Transmissible spongiform encephalopathies are characterised by the transformation of the normal cellular prion protein (PrPC) into an abnormal isoform (PrPTSE). Previous studies have shown that N‐methyl‐D‐aspartate (NMDA) receptor antagonists can inhibit glutathione depletion and neurotoxicity induced by PrPTSE and a toxic prion protein peptide, PrP106‐126, in vitro. NMDA receptor activation is known to increase intracellular accumulation of Ca2+, resulting in up‐regulation of arachidonic acid (AA) metabolism. This can stimulate the lipoxygenase pathways that may generate a number of potentially neurotoxic metabolites. Because of the putative relationship between AA breakdown and PrP106‐126 neurotoxicity, we investigated AA metabolism in primary cerebellar granule neuron cultures treated with PrP106‐126. Our studies revealed that PrP106‐126 exposure for 30 min significantly up‐regulated AA release from cerebellar granule neurons. PrP106‐126 neurotoxicity was mediated through the 5‐lipoxygenase (5‐LOX) pathway, as shown by abrogation of neuronal death with the 5‐LOX inhibitors quinacrine, nordihydroguaiaretic acid, and caffeic acid.
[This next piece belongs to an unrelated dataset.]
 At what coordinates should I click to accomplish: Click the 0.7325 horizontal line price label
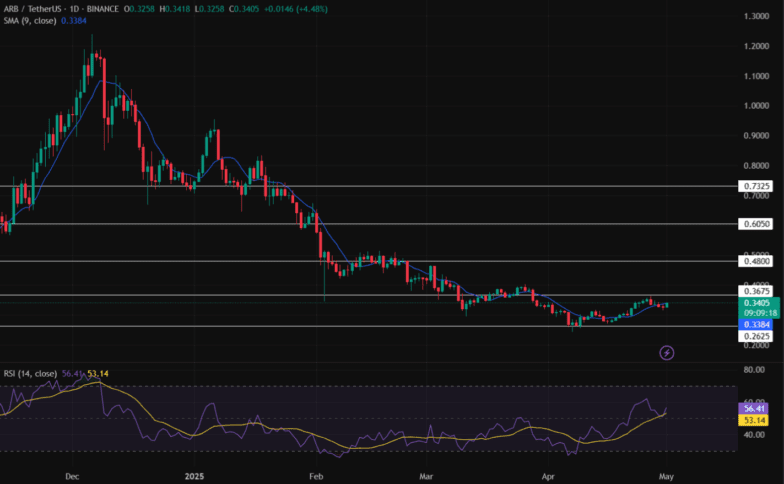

These inhibitors also prevented PrP106‐126‐induced caspase 3 activation and annexin V binding, indicating a central role for the 5‐LOX pathway in PrP106‐126‐mediated proapoptosis. Interestingly, inhibitors of the 12‐lipoxygenase pathway had no effect on PrP106‐126 neurotoxicity or proapoptosis. These studies clearly demonstrate that AA metabolism through the 5‐LOX pathway is an important early event in PrP106‐126 neurotoxicity and consequently may have a critical role in PrPTSE‐mediated cell loss in vivo. If this is so, therapeutic intervention with 5‐LOX inhibitors may prove beneficial in the treatment of prion disorders. J. Neurosci. Res. 65:565–572, 2001. © 2001 Wiley‐Liss, Inc.